Roles in project management and social science
Being the kind of person that I am, it occurred to me that the change might be due to something beyond the simple reallocation of workload. Or, to be more precise, that the reallocation of workload may have removed an even more fundamental problem. Could it be that I was the victim of something as classically simple as role conflict?
In project management, we refer to roles as sets of job activities. In sociology (or at least the outmoded functionalist school to which I subscribe) a role is a set of social responsibilities and norms that adhere to a specific function. I generally refer to these two as the formal and informal roles, respectively. Although the notion of role has come under theoretical fire in the last fifty years, it still retains a level of validity as a rough analytical tool.
Over a weekend break, I took a moment to roughly sketch my roles on the project:
- Project Manager: Responsible for leadership and communications within the team, communicating with the executive sponsors and stakeholders, establishing goals and monitoring the achievement of those goals
- Architect: Responsible for project vision, the identification of adequate (not perfect) solutions to problems, and ensuring that all aspects of the project contribute to the vision
- Communications Specialist: Responsible for distributing/gathering information to and from individual actors and team leaders outside of my immediate team
- Quality Assurance Leader: Responsible for directing and double-checking the work of the quality assurance team
The radical reduction in my scheduled work when I offloaded the Communications Specialist role proved to my mind that that role, and at least one other, were in conflict. But why? What about the roles, as they stood, brought them into conflict, and what could I do about it in the future?
The origins of conflict
After sketching out forty or fifty roles from my project notes and examining the team status reports, I came to realize that role conflicts occur along three possible axes:
If an individual has two roles that exert influence on radically different scopes of action then the roles may come into conflict. For example, my communications specialist and project manager roles in this particular project came into conflict. I had a very large team and a large number of executive stakeholders to manage as a project manager. Trying to reach outside of my team in the other direction, towards the sites and individual workers, was too much of a stretch in scope. By removing myself from the role, I both resolved my own conflict and created a logical path for escalation (from the communication's specialist to the project manager).
If a single person has two roles, one of which is the escalation point for the other, it creates the potential for conflict. Escalation procedures allow us to separate different levels of responsibility and potentially incompatible goals. In the above example, my role as QA leader and architect could come into conflict: The QA leader is concerned with the best solution, where as the architect tries to bring all of the solutions together into a coherent whole.

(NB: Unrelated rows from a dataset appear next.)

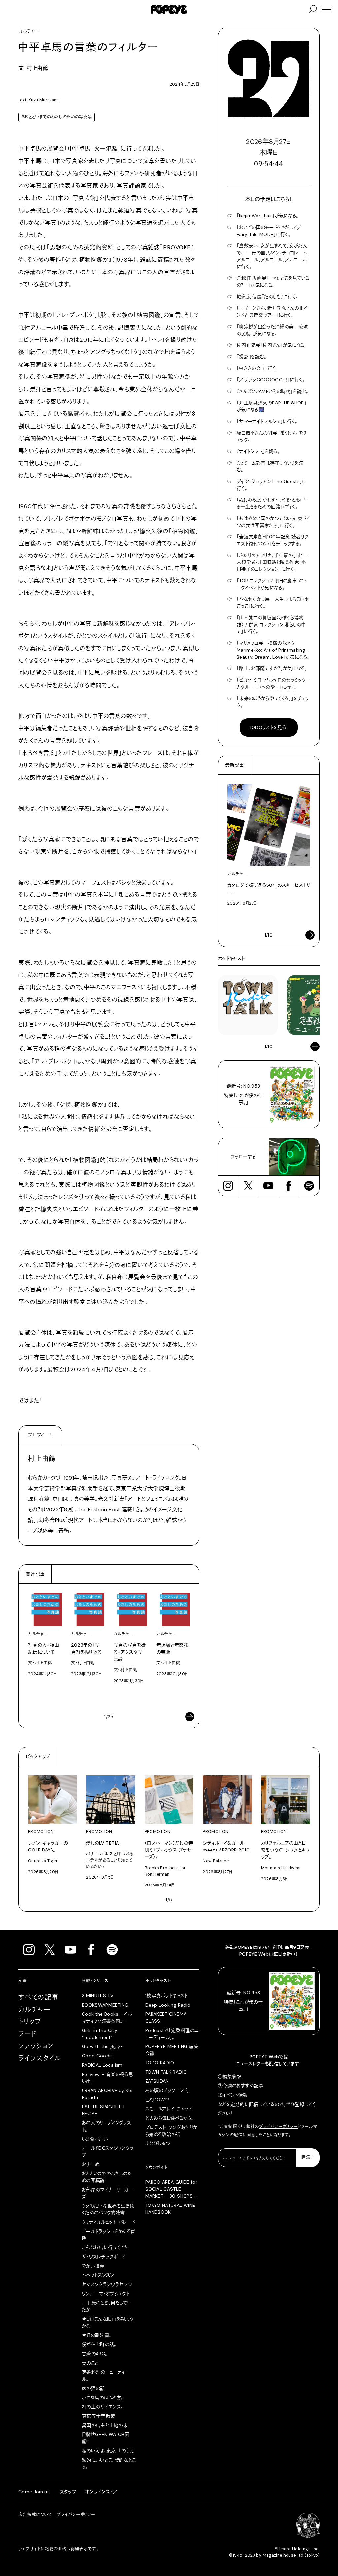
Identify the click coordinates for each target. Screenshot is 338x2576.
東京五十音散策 (98, 2416)
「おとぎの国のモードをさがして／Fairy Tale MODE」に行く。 (269, 230)
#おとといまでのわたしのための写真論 (56, 117)
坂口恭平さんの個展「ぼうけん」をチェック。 (272, 436)
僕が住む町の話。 (99, 2344)
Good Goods (97, 2056)
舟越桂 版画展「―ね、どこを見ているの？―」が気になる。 (273, 281)
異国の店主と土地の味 (105, 2425)
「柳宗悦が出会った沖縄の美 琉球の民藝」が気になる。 (272, 330)
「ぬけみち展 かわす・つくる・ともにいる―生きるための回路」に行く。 (273, 503)
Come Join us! (34, 2492)
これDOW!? (157, 2100)
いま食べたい (95, 2139)
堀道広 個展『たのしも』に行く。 (267, 297)
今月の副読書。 (97, 2335)
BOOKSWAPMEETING (105, 2005)
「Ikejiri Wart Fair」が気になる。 (268, 216)
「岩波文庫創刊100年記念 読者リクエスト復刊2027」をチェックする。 (272, 540)
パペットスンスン (98, 2275)
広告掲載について (35, 2514)
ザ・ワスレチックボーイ (104, 2257)
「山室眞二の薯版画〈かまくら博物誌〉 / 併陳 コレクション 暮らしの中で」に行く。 (271, 624)
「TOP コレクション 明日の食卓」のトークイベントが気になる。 (272, 584)
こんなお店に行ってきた (105, 2247)
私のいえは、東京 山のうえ (108, 2451)
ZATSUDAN (157, 2081)
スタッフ (68, 2492)
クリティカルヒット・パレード (108, 2222)
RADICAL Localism (102, 2065)
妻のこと (90, 2363)
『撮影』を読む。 (252, 357)
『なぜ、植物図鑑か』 (86, 259)
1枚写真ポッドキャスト (166, 1996)
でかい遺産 (93, 2266)
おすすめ (90, 2164)
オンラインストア (101, 2492)
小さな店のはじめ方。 (103, 2397)
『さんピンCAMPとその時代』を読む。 (273, 391)
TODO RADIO (159, 2063)
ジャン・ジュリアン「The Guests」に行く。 (272, 484)
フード (27, 2034)
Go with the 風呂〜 (102, 2046)
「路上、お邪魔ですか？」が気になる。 (272, 668)
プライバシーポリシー (278, 2126)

Sometimes roles' functions dramatically oppose one another. For example, it's very difficult to both create something and immediately critique it. The classic example from sociology would be the roles of employee and parent; these two time-intensive roles come into conflict constantly. In the above case there were no direct functional conflicts. But what if I were a line engineer rather than the project manager? Could I also run the QA process and stay focused on the intricacies of technical vision while building servers every day?
This simple analysis clearly can't cover all of the possible role conflicts. However, over the years, it proved its value to me by giving me a quick and dirty way to begin the analysis. Although each case of role conflict was as unique as the individuals involved, having some place to start helped me come to grips with the issues.
Conflict is in the mind of the role-holder
One other thing that this analysis showed me is that role conflict is literally in the mind of the role-holder. Each human being thinks differently, and therefore has radically different tolerances to specific kinds of role conflicts than others.
For example, from a functional perspective, production of an intellectual product and QA of that product have serious conflicts. Yet I know of at least two senior engineers in the field right now who can perfectly QA their own work. I've worked with an architect who could hold a technical vision for a Fortune 100 enterprise while slinging routers 60 hours a week. Something in their minds allows them to do what should, theoretically at least, be almost impossible. Frankly, more power to them.
When dealing with real human beings rather than pieces of paper, we as project leaders need to keep an eye on both their output and their morale. Their output (in terms of both work and thought) shows us which roles they can most easily execute. Their morale level, especially if it radically differs from that of the rest of the team, can help us to identify role conflicts that we never would have thought of. For example, on one project I dealt with an extremely talented architect who simply could not interface with exterior clients. It made him miserable. Within what I thought of as one role (architect) he encountered a functional conflict (communications vs. vision).
This simple tool set clearly cannot cover all of the possible role conflicts. However, over the years, it consistently proved its value to me by giving me a quick and dirty way to begin the analysis. Although each case of role conflict was as unique as the individuals involved, having someplace to start helped me to eventually come to grips with the issues.